→ **Work item**
Copy out exactly the lines below that run from the one holding "Gaziosmanpaşa (313, 2379)" to the one holding "Eyüp (285, 2409)", keeping both of those lines and no others.
** Records shown follows **
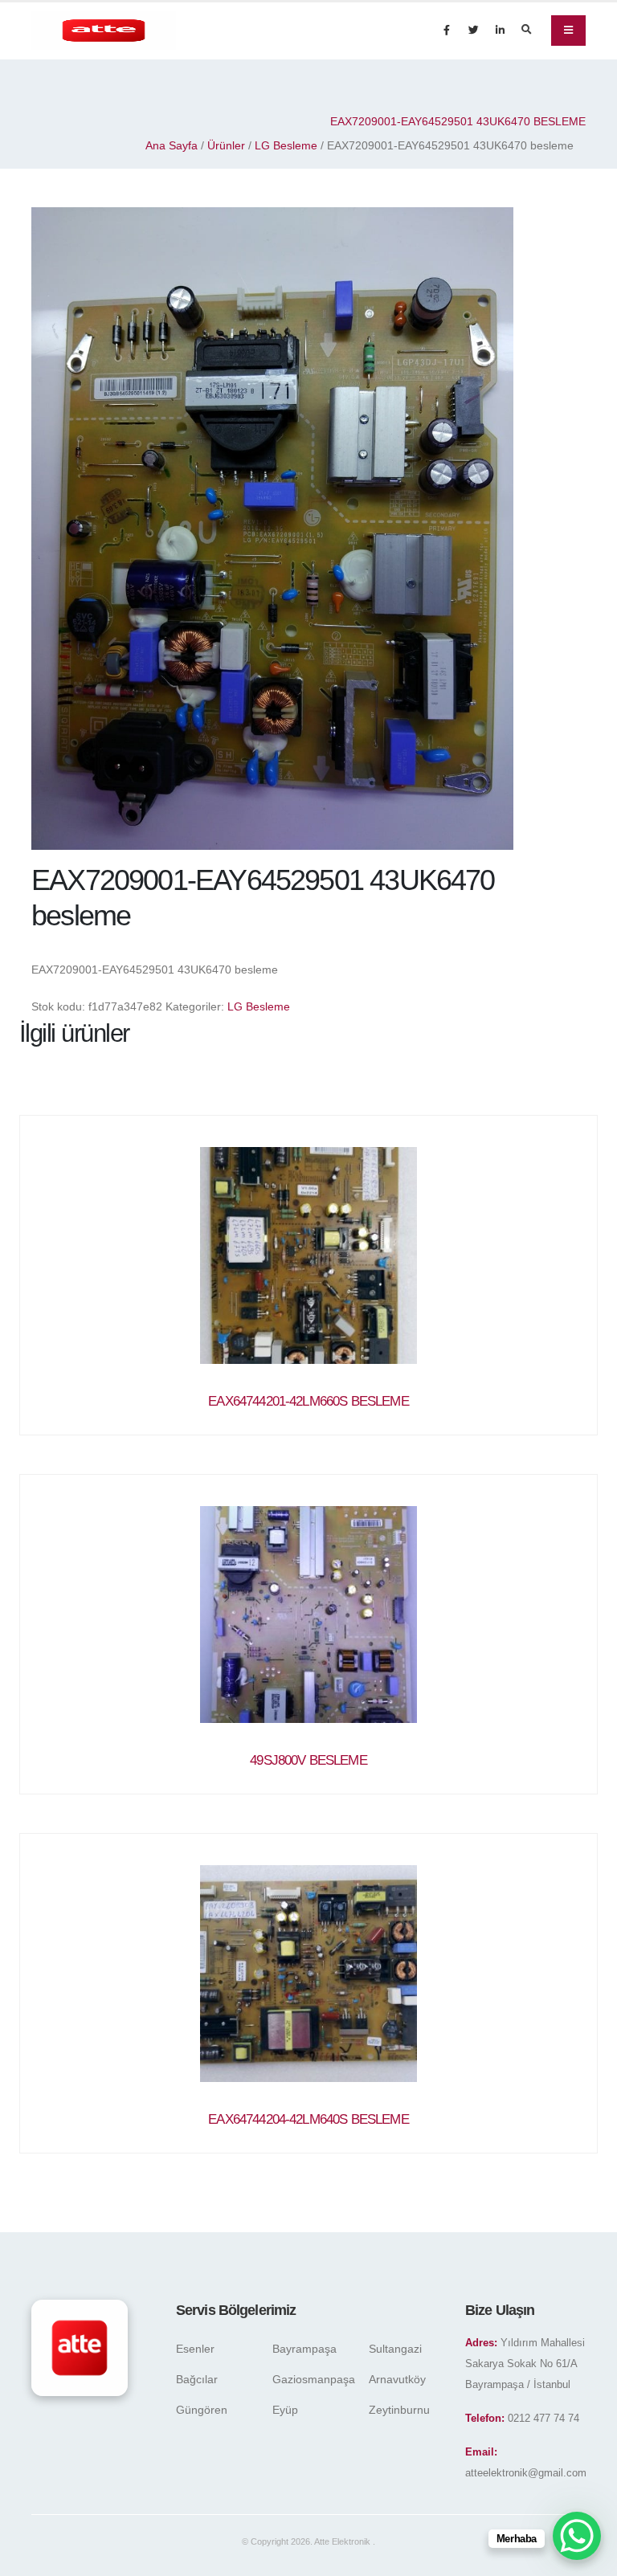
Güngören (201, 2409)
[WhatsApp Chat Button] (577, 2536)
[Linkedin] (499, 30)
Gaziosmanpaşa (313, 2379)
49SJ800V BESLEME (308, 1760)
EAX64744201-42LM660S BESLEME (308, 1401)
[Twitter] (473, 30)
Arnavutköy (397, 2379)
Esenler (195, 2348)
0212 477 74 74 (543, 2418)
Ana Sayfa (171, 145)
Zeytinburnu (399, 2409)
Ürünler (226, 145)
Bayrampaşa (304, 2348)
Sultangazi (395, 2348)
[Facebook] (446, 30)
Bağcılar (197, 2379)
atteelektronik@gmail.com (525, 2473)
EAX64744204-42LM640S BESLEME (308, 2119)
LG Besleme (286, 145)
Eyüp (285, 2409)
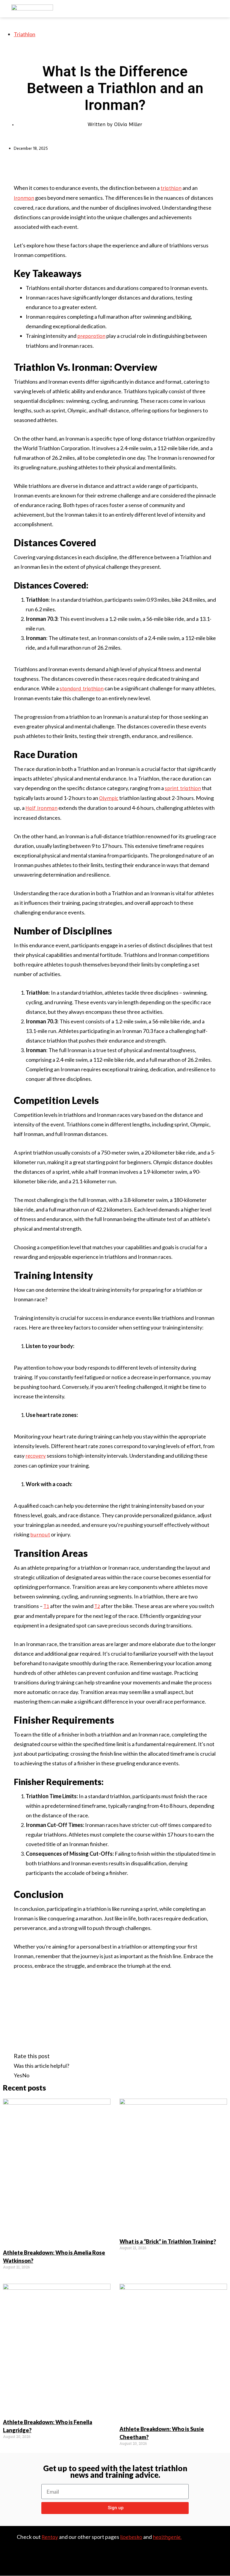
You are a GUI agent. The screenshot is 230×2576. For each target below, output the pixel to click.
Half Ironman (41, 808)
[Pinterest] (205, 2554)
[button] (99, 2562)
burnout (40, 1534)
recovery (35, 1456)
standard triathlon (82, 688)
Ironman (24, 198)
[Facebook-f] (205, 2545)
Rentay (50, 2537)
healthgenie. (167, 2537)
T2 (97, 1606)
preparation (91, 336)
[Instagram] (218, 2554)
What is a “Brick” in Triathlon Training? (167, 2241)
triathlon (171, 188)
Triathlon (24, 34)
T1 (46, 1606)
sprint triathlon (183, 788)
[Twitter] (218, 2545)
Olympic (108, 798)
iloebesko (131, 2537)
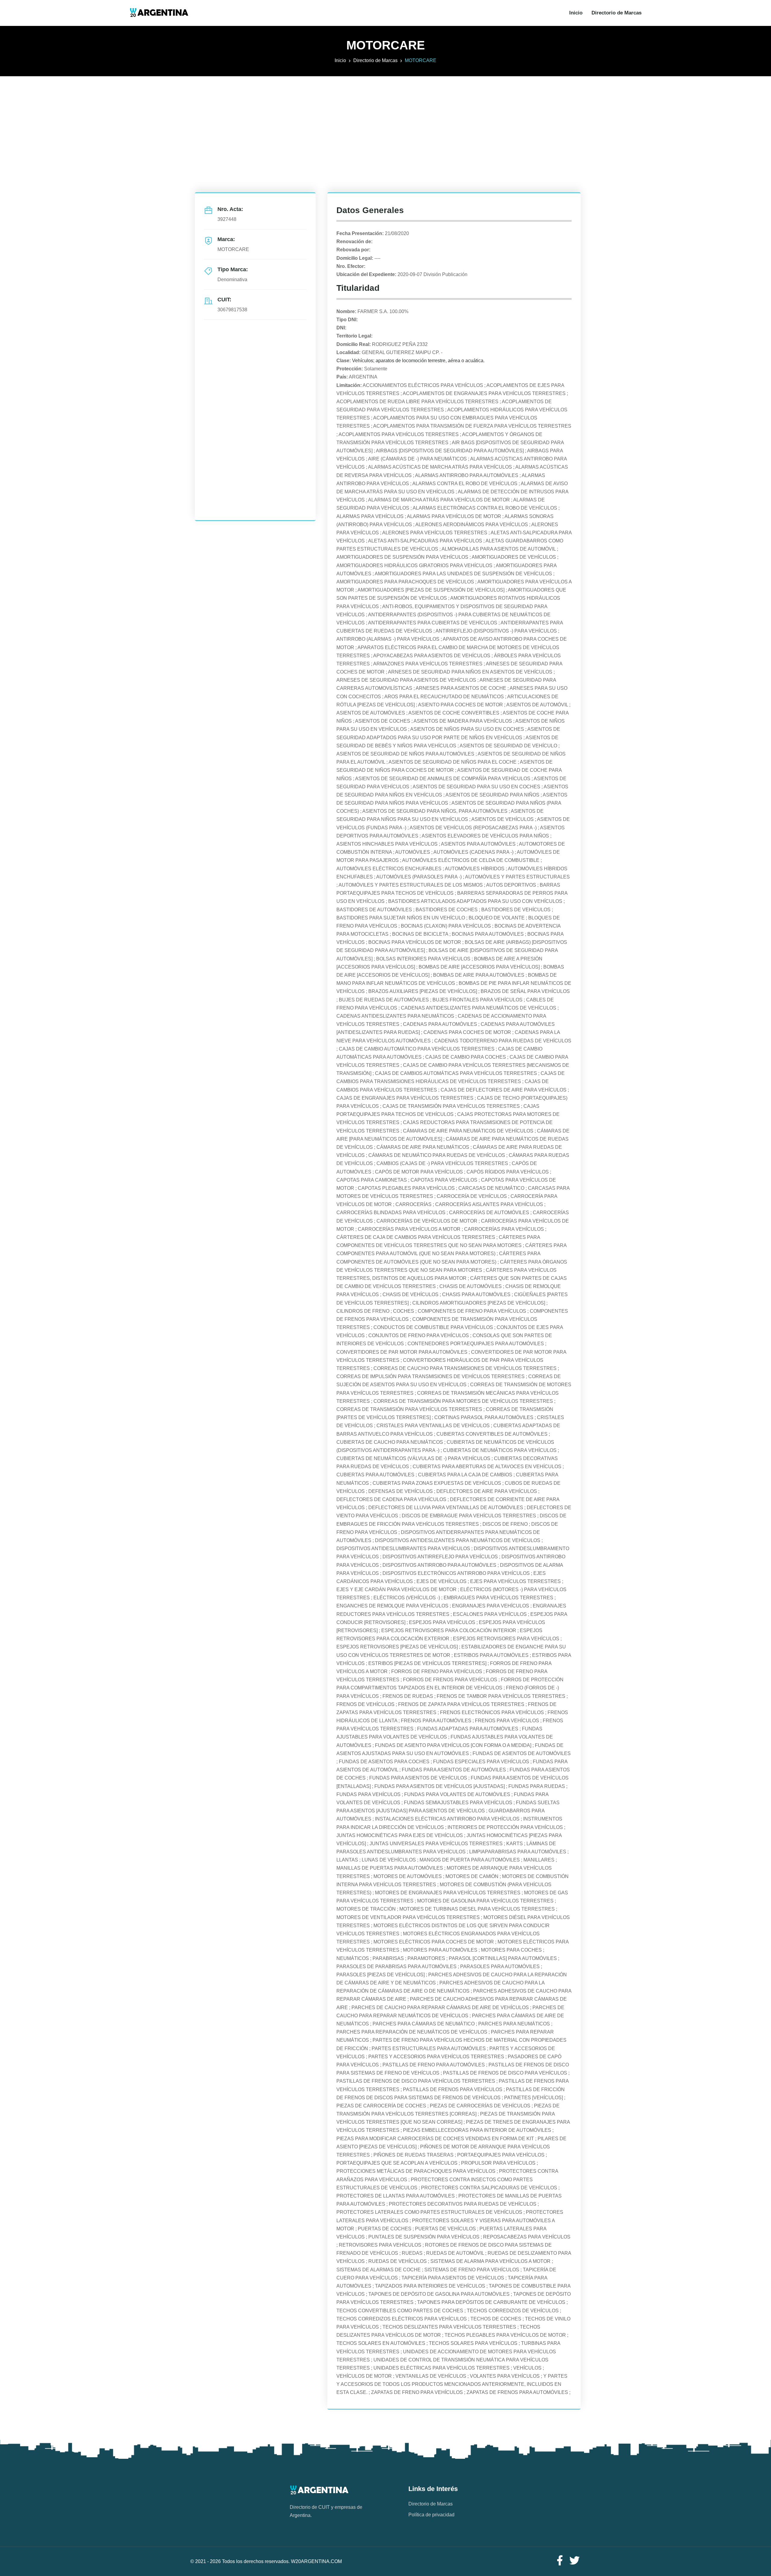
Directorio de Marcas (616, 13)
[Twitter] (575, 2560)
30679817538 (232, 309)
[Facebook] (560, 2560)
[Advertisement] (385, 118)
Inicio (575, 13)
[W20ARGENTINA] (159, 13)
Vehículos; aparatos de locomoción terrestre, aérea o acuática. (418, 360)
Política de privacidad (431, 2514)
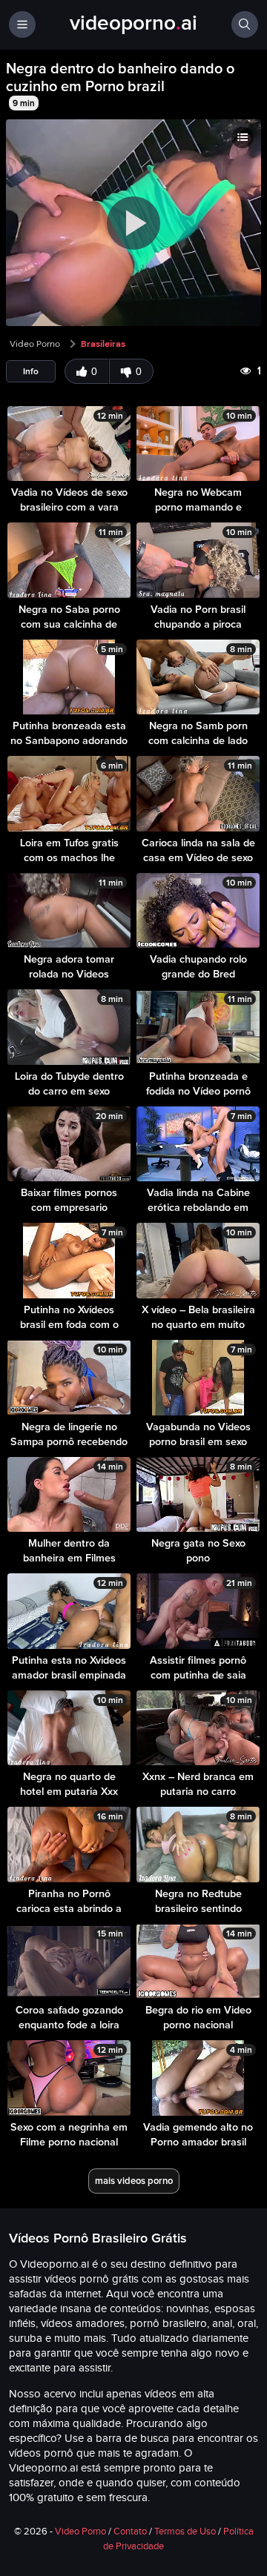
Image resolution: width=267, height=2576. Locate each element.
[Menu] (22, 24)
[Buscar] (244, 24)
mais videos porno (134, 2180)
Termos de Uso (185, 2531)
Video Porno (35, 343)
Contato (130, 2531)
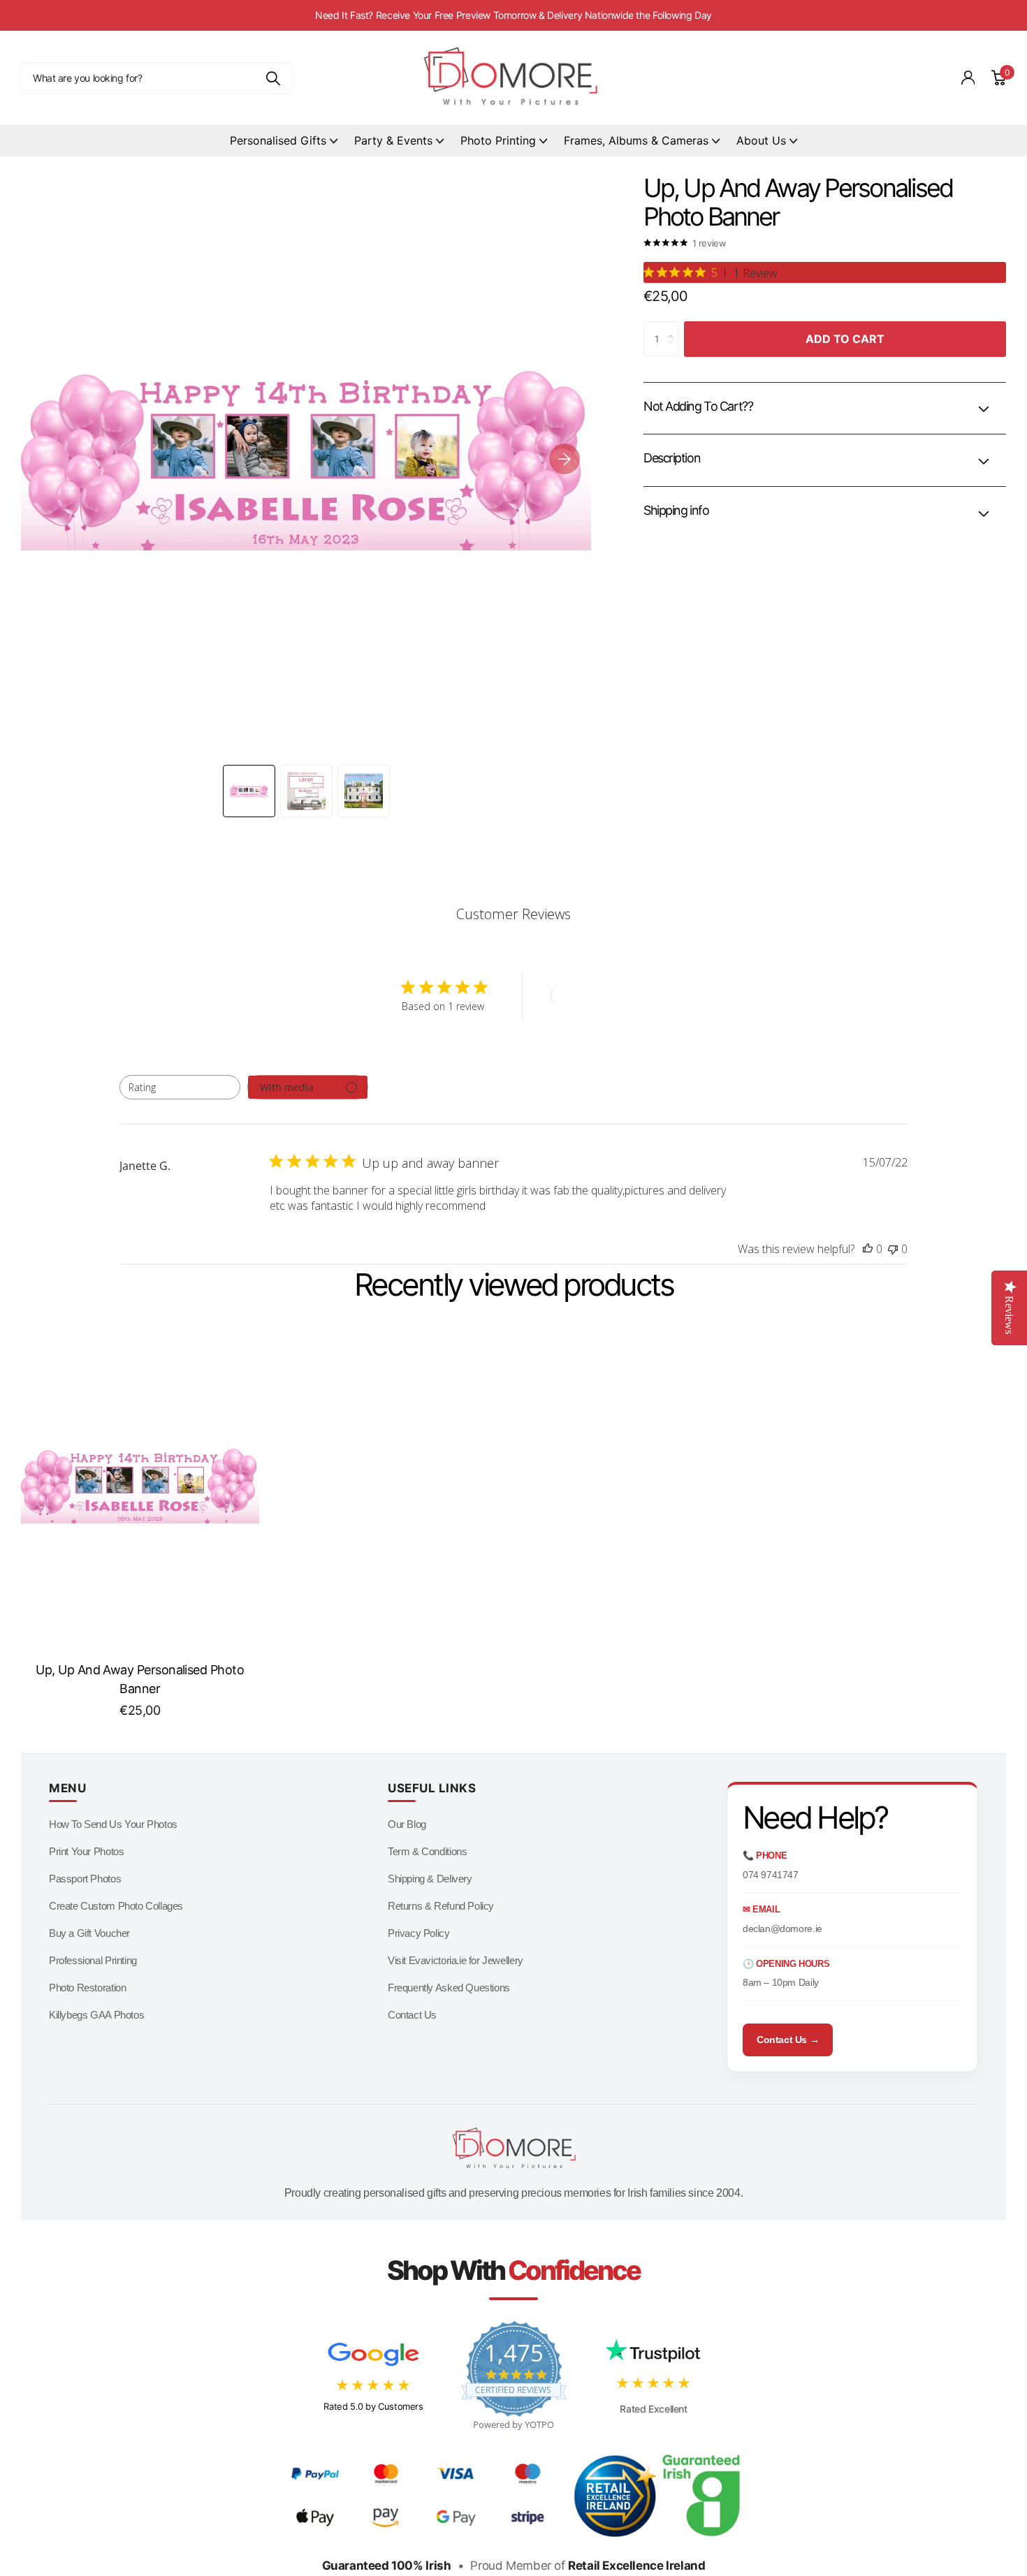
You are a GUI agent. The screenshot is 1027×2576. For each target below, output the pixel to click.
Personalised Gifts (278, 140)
** End of Records shown **
→ **Your solution**
Gaziosmanpaşa (313, 2379)
49SJ800V BESLEME (308, 1760)
EAX64744201-42LM660S BESLEME (308, 1401)
[Twitter] (473, 30)
Arnavutköy (397, 2379)
Esenler (195, 2348)
0212 477 74 74 (543, 2418)
Ana Sayfa (171, 145)
Zeytinburnu (399, 2409)
Ürünler (226, 145)
Bayrampaşa (304, 2348)
Sultangazi (395, 2348)
[Facebook] (446, 30)
Bağcılar (197, 2379)
atteelektronik@gmail.com (525, 2473)
EAX64744204-42LM640S BESLEME (308, 2119)
LG Besleme (286, 145)
Eyüp (285, 2409)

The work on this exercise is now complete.